Location
- 815 Fay Road Syracuse, (Onondaga County), New York 13219 United States 43°2′3″N 76°12′27″W﻿ / ﻿43.03417°N 76.20750°W

Information
- Type: Private, Coeducational
- Religious affiliation: Catholic
- Patron saint: Carlo Acutis
- Established: 2025
- School district: Diocese of Syracuse
- Dean: Timothy Schmidt
- Principal: Kevin Murphy
- Grades: 7–12
- Colors: Green and white
- Athletics conference: OHSL
- Mascot: Gaelic Knight
- Website: ludden-grimes.org

= Bishop Ludden-Grimes Junior/Senior High School =

Private, coeducational school in Syracuse, New York, United States

Bishop Ludden-Grimes Junior/Senior High School is a private, Catholic high school in Syracuse, New York in the United States. It is located within the Diocese of Syracuse.

==History==
Bishop Ludden–Grimes Junior/Senior High School was established in 2025 through the consolidation of Bishop Ludden Junior/Senior High School and Bishop Grimes Junior/Senior High School. The school is named in honor of the first two bishops of the Diocese of Syracuse: Bishop Patrick Anthony Ludden and Bishop John Grimes. In February 2025, the Diocese of Syracuse announced that Bishop Grimes Junior/Senior High School and Bishop Ludden Junior/Senior High School would close at the end of the 2024–25 academic year. The two schools were merged to form a single institution, Bishop Ludden–Grimes Junior/Senior High School, located on the former Bishop Ludden campus. Following the 2025 consolidation of Bishop Ludden and Bishop Grimes, students from the formerly rival schools were integrated into a single student body. Reports noted that students experienced an initial period of adjustment as they adapted to a shared academic and social environment. The school's architectural design is cruciform, with a central chapel located at the center of the building.

== Academics ==
Bishop Ludden-Grimes Junior-Senior High School is an accredited International Baccalaureate (IB) World School, authorized to offer the IB Diploma Program with multiple Advanced Placement (AP) courses. Foreign languages offered include: Spanish, French, and American Sign Language. AP course offerings include: AP English Language and Composition, AP English Literature and Composition, AP Calculus, AP Statistics, and AP World History. IB course offerings include: IB Visual Arts SL, IB English: Language A: Literature, IB Mathematics Analysis & Approaches HL, IB Biology SL, IB Environmental Systems and Societies SL, IB Global Politics SL, IB History HL, IB Psychology SL, IB French and Spanish SL, and IB Core.

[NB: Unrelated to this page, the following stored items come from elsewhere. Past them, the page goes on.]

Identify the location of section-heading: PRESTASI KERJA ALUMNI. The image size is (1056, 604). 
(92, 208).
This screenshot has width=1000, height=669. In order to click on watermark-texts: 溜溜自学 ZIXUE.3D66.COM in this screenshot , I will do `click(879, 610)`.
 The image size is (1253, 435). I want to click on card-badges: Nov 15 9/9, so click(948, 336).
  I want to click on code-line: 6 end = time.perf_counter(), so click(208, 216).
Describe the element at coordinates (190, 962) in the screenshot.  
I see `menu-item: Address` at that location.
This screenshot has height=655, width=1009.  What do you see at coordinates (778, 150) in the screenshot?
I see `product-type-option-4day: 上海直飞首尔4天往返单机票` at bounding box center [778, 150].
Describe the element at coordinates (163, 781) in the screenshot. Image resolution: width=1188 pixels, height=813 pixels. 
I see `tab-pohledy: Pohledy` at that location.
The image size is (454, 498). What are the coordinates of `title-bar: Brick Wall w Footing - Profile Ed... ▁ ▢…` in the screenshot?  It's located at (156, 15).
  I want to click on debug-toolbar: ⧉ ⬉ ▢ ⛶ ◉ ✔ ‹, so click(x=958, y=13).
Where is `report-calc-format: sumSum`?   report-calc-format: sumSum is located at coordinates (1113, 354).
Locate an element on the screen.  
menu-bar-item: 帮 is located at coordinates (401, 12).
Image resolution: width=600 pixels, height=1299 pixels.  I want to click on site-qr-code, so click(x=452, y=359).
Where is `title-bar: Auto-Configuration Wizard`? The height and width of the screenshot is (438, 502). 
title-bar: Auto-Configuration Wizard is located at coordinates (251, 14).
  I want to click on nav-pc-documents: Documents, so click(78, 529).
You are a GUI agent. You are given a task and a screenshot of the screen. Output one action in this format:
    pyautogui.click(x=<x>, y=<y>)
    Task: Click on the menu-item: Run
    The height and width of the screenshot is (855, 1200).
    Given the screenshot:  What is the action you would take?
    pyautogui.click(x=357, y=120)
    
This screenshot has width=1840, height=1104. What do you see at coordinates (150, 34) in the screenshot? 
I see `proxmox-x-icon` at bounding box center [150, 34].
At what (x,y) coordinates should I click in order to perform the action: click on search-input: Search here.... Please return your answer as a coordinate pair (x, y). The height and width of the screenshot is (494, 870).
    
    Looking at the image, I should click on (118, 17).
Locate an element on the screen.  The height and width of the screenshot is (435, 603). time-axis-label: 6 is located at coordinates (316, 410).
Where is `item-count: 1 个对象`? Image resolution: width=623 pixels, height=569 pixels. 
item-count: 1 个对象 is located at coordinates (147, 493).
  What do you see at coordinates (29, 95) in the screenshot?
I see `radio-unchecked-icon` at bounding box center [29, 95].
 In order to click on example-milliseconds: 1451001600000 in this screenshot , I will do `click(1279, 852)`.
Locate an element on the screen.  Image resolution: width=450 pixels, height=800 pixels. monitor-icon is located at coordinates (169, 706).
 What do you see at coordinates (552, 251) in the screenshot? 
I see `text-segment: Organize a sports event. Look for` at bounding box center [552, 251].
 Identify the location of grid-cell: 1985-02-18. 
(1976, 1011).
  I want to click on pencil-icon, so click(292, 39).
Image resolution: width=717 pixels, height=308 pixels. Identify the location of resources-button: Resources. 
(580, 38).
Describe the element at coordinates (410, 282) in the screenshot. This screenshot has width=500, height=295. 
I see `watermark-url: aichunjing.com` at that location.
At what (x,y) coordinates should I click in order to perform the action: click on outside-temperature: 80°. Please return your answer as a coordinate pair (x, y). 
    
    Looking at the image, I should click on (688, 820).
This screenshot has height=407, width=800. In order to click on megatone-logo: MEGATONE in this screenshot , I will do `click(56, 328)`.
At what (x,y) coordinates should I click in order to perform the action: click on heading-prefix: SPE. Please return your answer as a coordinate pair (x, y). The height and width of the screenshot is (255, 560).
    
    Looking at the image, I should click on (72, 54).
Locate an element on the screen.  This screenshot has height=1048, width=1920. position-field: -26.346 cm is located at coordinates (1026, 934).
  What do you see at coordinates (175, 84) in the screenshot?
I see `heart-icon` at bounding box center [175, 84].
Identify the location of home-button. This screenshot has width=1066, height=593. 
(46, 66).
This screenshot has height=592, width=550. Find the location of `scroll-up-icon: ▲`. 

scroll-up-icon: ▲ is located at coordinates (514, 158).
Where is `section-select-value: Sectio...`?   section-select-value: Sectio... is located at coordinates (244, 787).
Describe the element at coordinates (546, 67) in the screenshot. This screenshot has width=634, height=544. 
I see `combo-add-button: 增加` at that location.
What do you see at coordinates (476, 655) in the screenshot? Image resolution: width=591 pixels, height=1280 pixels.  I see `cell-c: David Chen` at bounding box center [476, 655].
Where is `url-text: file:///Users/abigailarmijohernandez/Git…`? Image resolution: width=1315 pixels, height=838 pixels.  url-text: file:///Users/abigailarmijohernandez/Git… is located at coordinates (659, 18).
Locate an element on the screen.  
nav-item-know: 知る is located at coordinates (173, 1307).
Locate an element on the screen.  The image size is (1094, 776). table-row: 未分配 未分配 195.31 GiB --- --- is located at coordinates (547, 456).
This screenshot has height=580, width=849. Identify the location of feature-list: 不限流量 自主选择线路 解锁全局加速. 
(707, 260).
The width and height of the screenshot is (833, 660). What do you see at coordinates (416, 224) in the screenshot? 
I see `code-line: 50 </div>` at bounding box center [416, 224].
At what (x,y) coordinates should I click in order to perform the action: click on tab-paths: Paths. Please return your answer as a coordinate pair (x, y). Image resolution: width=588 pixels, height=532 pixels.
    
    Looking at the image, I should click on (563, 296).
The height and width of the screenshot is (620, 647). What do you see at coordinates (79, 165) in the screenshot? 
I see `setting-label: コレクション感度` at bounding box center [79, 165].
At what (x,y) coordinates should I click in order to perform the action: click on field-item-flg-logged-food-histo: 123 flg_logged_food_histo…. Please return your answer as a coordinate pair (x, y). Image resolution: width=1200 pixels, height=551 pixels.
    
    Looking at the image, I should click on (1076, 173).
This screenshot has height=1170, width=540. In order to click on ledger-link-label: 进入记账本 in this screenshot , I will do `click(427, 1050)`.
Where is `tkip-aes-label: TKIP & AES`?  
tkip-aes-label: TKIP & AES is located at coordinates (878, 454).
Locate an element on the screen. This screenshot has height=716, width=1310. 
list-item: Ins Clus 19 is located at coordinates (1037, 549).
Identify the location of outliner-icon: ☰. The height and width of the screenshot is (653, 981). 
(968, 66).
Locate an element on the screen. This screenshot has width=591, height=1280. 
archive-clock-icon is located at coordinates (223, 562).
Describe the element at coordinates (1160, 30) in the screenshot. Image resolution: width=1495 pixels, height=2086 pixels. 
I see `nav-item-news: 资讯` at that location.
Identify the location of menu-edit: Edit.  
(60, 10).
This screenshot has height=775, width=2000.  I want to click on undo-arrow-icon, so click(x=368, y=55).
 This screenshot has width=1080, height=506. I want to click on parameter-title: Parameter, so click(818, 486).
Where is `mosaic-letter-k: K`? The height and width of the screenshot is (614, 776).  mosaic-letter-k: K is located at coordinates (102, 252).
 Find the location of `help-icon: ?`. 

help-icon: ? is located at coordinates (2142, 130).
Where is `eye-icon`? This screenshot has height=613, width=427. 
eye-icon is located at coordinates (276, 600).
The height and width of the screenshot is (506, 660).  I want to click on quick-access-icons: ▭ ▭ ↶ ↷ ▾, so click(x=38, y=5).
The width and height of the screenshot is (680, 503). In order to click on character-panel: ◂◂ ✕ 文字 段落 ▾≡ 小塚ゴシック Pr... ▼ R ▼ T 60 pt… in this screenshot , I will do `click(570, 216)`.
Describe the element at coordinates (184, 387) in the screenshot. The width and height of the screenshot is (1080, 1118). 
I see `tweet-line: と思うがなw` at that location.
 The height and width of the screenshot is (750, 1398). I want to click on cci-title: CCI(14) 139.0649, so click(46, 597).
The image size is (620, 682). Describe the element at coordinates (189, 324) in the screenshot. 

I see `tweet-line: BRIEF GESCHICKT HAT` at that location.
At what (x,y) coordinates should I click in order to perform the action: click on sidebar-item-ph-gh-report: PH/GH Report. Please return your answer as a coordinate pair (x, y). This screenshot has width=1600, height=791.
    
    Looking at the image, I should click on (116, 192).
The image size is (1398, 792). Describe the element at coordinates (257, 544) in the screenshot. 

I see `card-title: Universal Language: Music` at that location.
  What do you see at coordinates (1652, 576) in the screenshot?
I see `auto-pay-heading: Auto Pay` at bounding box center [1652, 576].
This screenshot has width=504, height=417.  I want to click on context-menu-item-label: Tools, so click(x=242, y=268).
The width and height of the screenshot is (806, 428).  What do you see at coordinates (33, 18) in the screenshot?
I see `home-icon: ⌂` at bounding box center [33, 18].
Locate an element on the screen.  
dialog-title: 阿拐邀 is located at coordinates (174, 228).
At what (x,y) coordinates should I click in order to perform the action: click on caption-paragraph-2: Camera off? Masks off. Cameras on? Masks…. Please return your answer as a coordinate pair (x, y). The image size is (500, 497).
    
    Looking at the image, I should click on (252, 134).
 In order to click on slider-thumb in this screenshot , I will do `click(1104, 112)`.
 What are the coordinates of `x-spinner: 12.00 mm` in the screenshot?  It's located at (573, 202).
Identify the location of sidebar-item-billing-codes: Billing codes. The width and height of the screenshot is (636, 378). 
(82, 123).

The school participates in dual enrollment programs, including Syracuse University Project Advance, the Pre-Collegiate Bridge Program with Le Moyne College and a partnership with Onondaga Community College. Courses offered through the SUPA Program includes Introduction to Esports and Principles and Contemporary Issues in Sport Management.

== Athletics ==
Boys' soccer won the Section III Class C championship in 2025, months after the school's establishment.